[Stored data entries]
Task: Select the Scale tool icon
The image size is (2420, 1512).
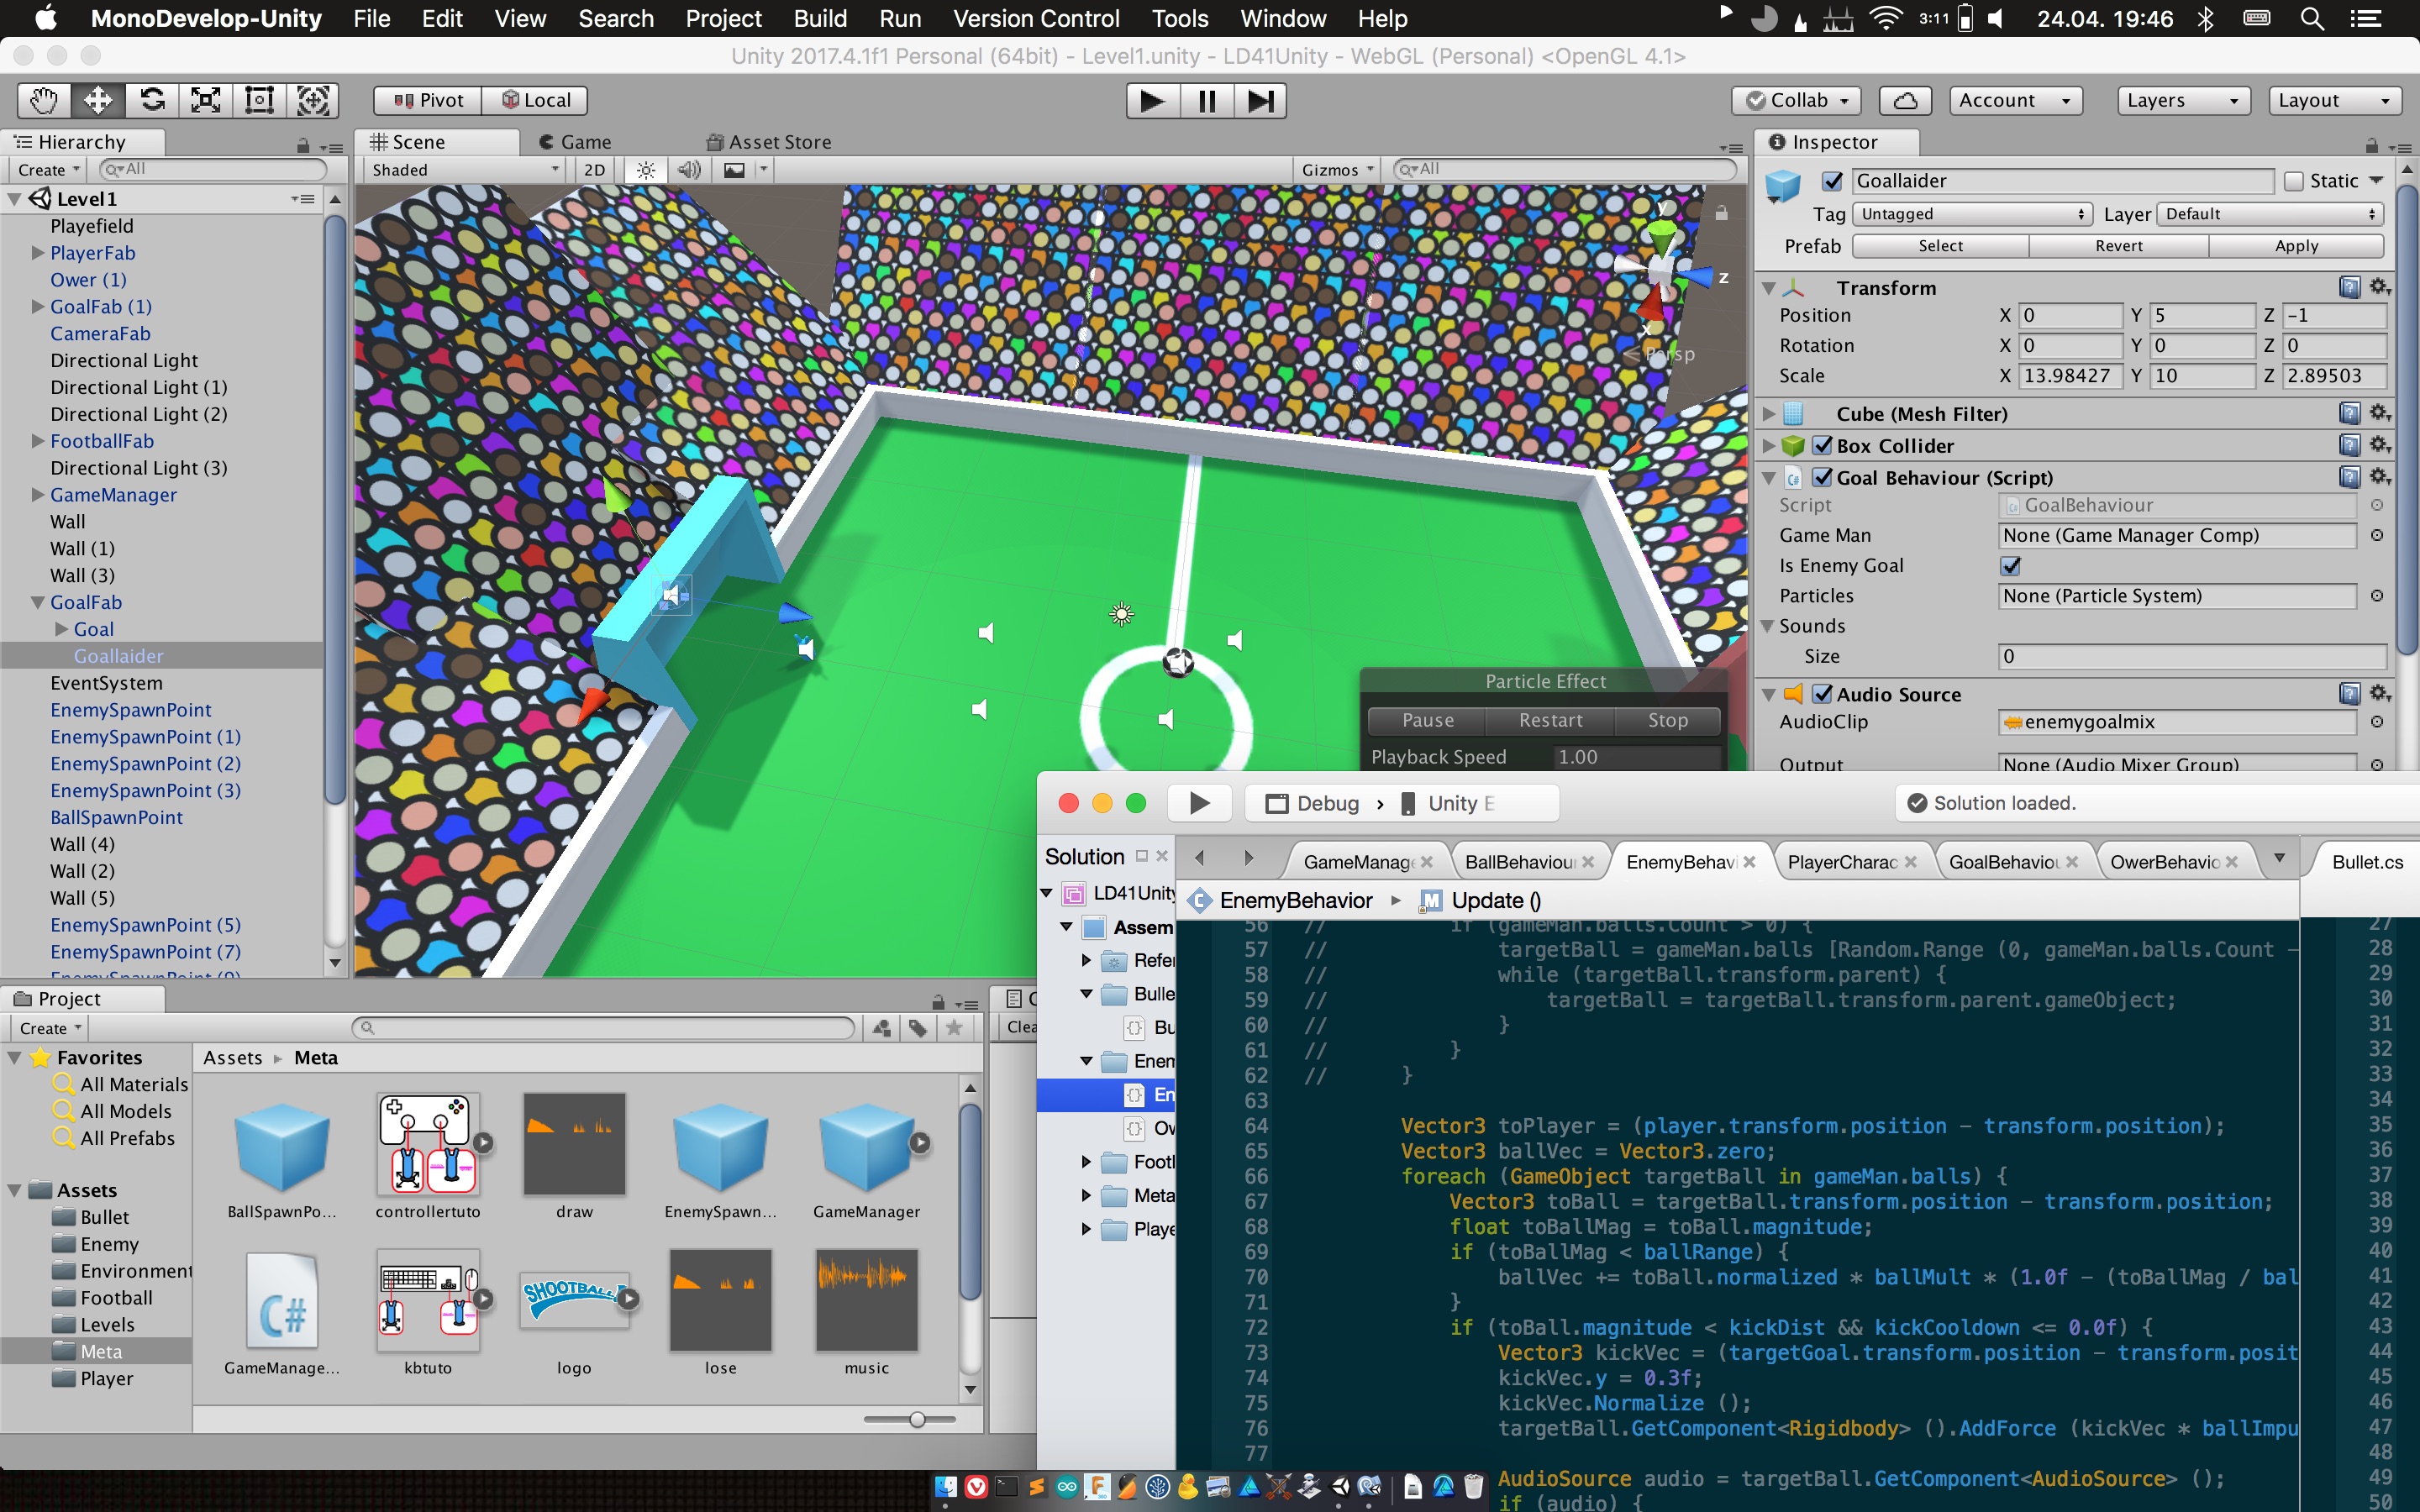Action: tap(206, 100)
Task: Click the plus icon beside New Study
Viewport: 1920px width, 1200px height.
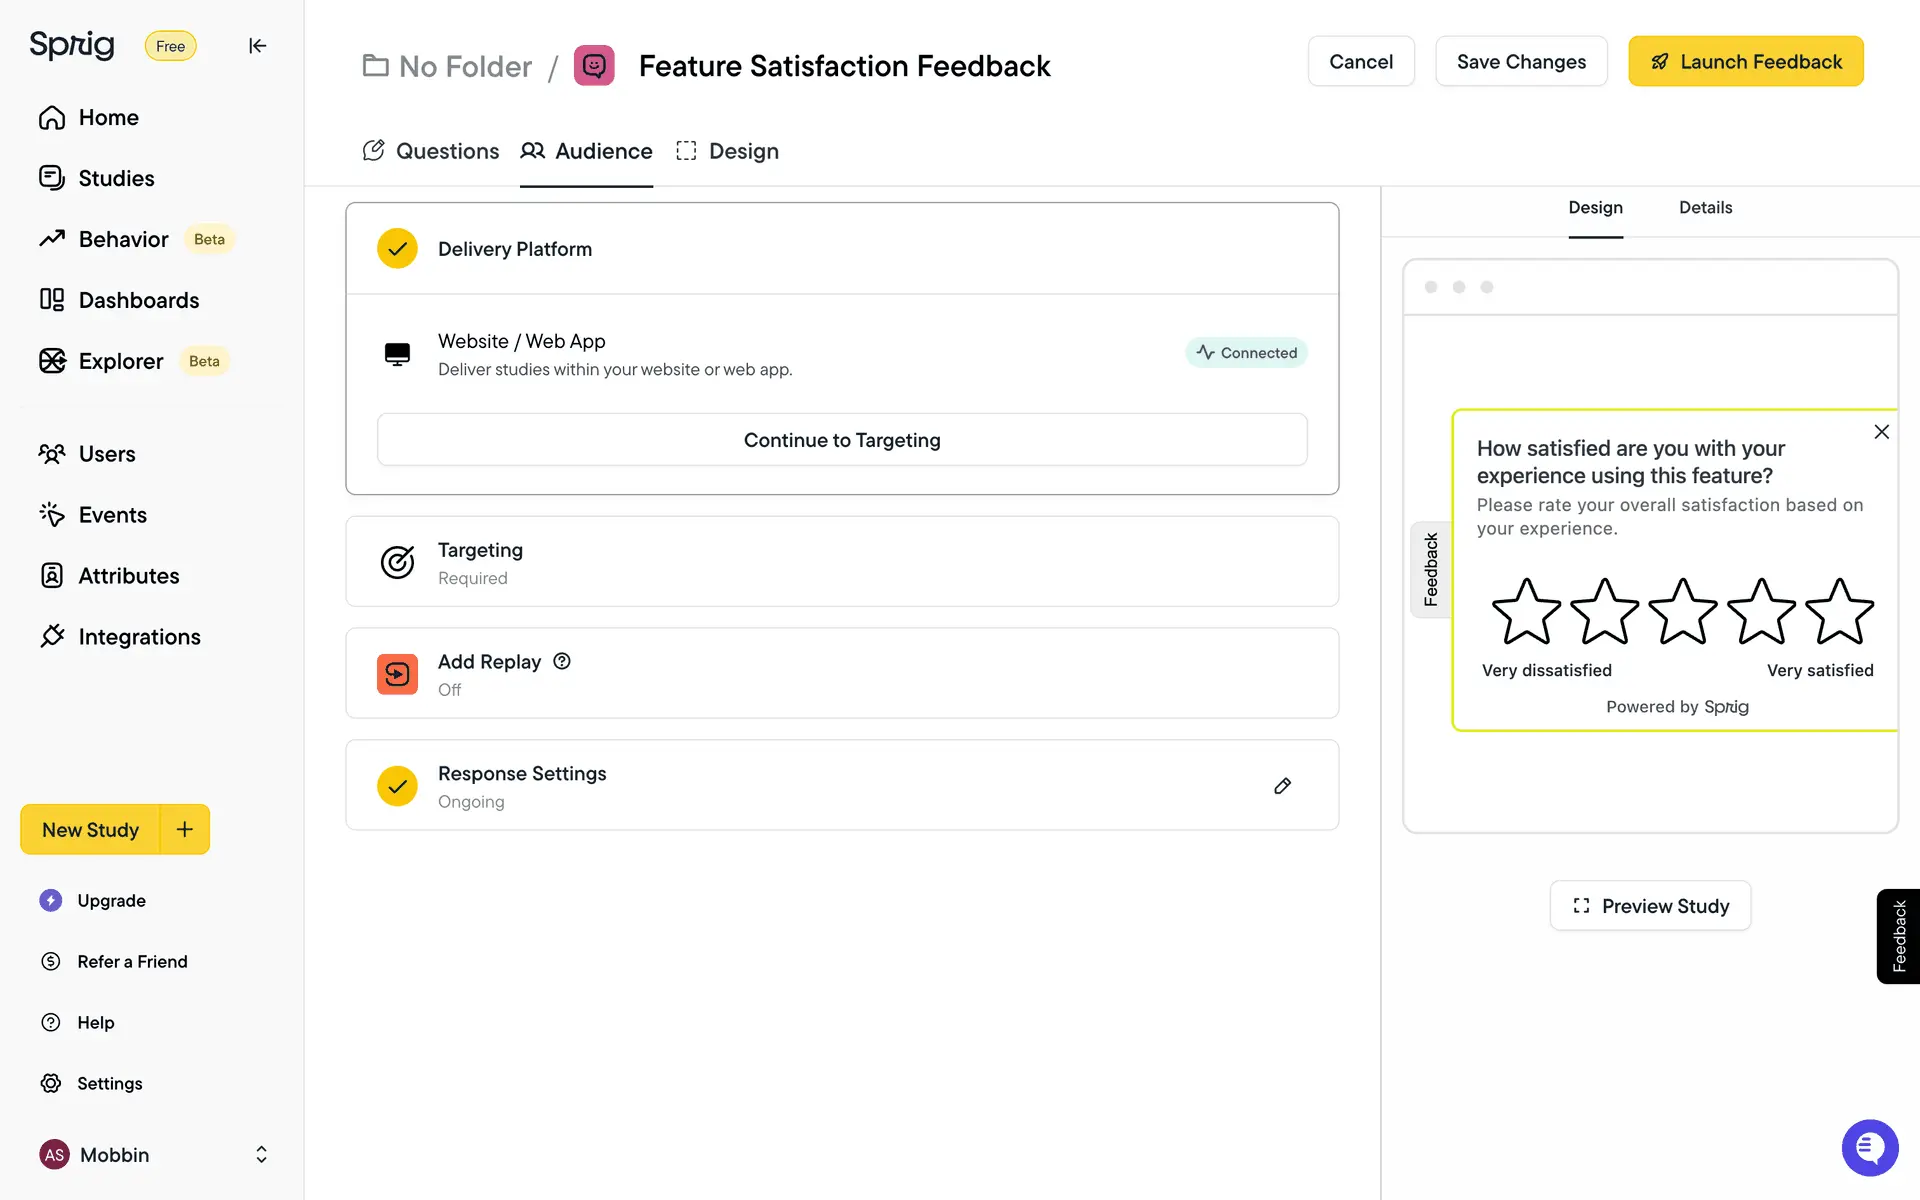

Problem details:
Without any pictures, output the entries above exactly as they appear.

Answer space:
Task: Select the Scale tool icon
The image size is (2420, 1512).
Action: tap(206, 100)
Task: Click the plus icon beside New Study
Viewport: 1920px width, 1200px height.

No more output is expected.